* TEXTE FOURNI *

J’ai été voir mon ami Daniel pour discuter comme on le fait souvent après une rupture. Il est juif sépharade comme mon ex. Il a compris tout de suite ce qui s’était passé et il m’a même avoué qu’il s’y attendait, ce qui m’a vraiment remonté le moral ! Pour lui, j’avais eu de la chance de rester avec elle aussi longtemps. Quand une personne est issue d’une famille très religieuse, les relations « mixtes » sont interdites. Les parents ont déjà en tête le mariage de leurs enfants et on ne peut épouser qu’un juif, et un juif de sa communauté.

Autrement dit, les juifs sépharades évitent de se mélanger aux juifs ashkénazes de culture différente, les juifs orthodoxes aux juifs libéraux. Du coup, j’étais venu pour me lamenter et critiquer les femmes comme il est convenu de le faire quand on s’est fait plaquer, et finalement, j’ai compris pourquoi mon ex m’avait quitté avec ces mots : « C’est mieux pour toi et pour moi qu’on en reste là, c’est pas toi le problème, mais notre relation n’a pas d’avenir… »

Être juif dépasse le cadre de la religion. Quand on est juif, on appartient à un peuple avec une culture propre, une histoire qui varient même entre Séfarades et Ashkénazes. Le mariage, c’est donc presque le seul moyen de transmettre aux générations futures le judaïsme. Il est bien possible de se convertir, mais ça prend du temps, des années. Le mariage occupe ainsi une place privilégiée dans le judaïsme. Les parents très pratiquants veulent le meilleur pour leurs petits-enfants. Ils veulent qu’ils soient élevés dans la religion juive, dans la conscience de leur communauté.

* VOS TÂCHES *
#1 Dans le texte fourni, à quelle communauté juive appartiennent Daniel et l'ex de la personne qui raconte ?
#2 Reprenez sous forme de liste numérotée les lignes de données situées entre celle qui contient « You are a computer-use agent. 1024x662 » et celle qui contient « Action: tap(257, 866) », bornes incluses, en omettant les lignes vides.

* LIGNES DE DONNÉES *
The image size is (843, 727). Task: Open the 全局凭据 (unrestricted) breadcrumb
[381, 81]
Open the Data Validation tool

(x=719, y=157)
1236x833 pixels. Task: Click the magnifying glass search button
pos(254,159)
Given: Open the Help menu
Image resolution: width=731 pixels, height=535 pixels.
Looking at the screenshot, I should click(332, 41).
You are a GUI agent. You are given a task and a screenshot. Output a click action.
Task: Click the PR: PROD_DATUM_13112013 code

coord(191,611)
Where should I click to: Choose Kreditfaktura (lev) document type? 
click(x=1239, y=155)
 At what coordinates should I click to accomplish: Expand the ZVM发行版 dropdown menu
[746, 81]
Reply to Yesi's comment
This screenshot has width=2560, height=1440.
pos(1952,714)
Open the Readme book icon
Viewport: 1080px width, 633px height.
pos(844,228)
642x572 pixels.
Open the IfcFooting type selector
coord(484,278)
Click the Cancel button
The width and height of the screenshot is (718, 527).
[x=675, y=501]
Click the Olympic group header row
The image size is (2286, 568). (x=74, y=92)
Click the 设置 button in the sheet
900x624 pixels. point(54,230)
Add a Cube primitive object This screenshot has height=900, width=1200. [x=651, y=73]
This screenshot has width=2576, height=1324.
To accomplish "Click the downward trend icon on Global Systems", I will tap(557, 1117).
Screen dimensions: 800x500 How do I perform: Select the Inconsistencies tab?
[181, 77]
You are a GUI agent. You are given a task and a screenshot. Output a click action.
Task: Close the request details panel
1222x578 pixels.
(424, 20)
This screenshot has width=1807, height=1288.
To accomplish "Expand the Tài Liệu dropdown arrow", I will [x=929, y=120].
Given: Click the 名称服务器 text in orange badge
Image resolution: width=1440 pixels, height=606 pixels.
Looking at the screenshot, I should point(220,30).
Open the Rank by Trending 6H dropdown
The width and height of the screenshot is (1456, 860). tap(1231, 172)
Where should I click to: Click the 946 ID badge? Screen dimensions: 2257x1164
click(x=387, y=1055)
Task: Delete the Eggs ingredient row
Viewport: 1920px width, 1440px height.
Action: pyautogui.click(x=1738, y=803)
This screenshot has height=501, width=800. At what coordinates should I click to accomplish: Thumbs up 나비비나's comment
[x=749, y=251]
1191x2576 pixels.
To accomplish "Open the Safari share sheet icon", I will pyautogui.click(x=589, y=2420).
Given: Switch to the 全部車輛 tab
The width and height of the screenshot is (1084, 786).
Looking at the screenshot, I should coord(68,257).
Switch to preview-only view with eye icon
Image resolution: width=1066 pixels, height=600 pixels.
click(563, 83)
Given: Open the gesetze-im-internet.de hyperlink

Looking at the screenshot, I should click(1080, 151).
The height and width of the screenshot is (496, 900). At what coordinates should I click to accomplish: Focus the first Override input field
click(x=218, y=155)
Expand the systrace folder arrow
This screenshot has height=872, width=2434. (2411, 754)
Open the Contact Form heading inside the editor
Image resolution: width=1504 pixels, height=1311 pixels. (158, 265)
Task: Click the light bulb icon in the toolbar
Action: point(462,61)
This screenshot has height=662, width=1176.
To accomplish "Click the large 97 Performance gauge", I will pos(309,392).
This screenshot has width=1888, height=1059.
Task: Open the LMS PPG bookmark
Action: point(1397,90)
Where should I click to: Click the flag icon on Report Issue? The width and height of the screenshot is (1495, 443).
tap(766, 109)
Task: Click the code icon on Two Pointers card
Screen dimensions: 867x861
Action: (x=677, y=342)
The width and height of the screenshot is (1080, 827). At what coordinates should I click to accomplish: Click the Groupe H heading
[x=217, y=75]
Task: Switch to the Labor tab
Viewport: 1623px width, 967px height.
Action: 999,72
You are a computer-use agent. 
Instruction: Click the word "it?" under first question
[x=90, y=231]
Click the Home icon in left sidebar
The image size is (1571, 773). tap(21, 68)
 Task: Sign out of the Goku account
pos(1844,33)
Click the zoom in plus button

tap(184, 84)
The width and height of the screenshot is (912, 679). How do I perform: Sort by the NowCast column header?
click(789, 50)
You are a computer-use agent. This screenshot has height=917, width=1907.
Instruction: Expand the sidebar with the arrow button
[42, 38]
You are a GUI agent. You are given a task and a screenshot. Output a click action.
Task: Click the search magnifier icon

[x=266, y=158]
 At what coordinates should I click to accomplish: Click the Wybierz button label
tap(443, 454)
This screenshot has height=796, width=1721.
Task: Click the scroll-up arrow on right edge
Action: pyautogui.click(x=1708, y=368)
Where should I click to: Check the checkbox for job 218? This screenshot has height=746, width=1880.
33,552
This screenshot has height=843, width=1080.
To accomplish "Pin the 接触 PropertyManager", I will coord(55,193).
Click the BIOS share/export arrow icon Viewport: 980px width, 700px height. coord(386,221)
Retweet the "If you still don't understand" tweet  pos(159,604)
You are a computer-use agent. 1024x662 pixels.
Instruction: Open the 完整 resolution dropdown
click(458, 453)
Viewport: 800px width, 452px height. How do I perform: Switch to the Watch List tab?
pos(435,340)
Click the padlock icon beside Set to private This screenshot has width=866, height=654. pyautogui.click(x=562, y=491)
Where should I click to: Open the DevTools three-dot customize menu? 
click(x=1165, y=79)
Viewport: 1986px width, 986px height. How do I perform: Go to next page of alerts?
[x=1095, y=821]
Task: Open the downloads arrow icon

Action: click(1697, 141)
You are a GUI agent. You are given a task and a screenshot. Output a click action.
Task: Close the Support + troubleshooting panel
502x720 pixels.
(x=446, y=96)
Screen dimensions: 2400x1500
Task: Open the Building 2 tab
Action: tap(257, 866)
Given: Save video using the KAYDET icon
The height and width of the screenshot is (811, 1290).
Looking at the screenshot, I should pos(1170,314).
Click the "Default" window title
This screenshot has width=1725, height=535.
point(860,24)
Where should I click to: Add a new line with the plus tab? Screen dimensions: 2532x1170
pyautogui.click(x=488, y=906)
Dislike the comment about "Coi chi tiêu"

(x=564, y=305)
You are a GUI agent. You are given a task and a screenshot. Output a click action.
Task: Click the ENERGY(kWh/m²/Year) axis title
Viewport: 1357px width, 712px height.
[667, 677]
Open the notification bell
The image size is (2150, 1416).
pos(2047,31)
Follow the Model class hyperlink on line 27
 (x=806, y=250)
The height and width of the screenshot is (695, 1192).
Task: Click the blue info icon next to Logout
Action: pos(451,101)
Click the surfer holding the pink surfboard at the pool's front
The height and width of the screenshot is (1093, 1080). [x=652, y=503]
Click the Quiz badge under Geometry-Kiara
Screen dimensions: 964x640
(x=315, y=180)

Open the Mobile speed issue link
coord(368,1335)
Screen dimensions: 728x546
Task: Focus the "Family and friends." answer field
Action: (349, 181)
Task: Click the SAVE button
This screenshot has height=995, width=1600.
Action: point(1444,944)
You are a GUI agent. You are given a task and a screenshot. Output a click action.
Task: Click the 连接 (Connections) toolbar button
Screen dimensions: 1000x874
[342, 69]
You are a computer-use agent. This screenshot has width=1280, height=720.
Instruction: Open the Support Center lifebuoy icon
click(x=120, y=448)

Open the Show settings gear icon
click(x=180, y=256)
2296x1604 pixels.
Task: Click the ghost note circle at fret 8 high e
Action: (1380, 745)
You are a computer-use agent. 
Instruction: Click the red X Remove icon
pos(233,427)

* LES RÉSULTATS *
#1 Ils sont juifs sépharades.

#2
1. You are a computer-use agent. 1024x662 pixels.
2. Instruction: Open the 完整 resolution dropdown
3. click(458, 453)
4. Viewport: 800px width, 452px height. How do I perform: Switch to the Watch List tab?
5. pos(435,340)
6. Click the padlock icon beside Set to private This screenshot has width=866, height=654. pyautogui.click(x=562, y=491)
7. Where should I click to: Open the DevTools three-dot customize menu? 
8. click(x=1165, y=79)
9. Viewport: 1986px width, 986px height. How do I perform: Go to next page of alerts?
10. [x=1095, y=821]
11. Task: Open the downloads arrow icon
12. Action: click(1697, 141)
13. You are a GUI agent. You are given a task and a screenshot. Output a click action.
14. Task: Close the Support + troubleshooting panel
15. 502x720 pixels.
16. (x=446, y=96)
17. Screen dimensions: 2400x1500
18. Task: Open the Building 2 tab
19. Action: tap(257, 866)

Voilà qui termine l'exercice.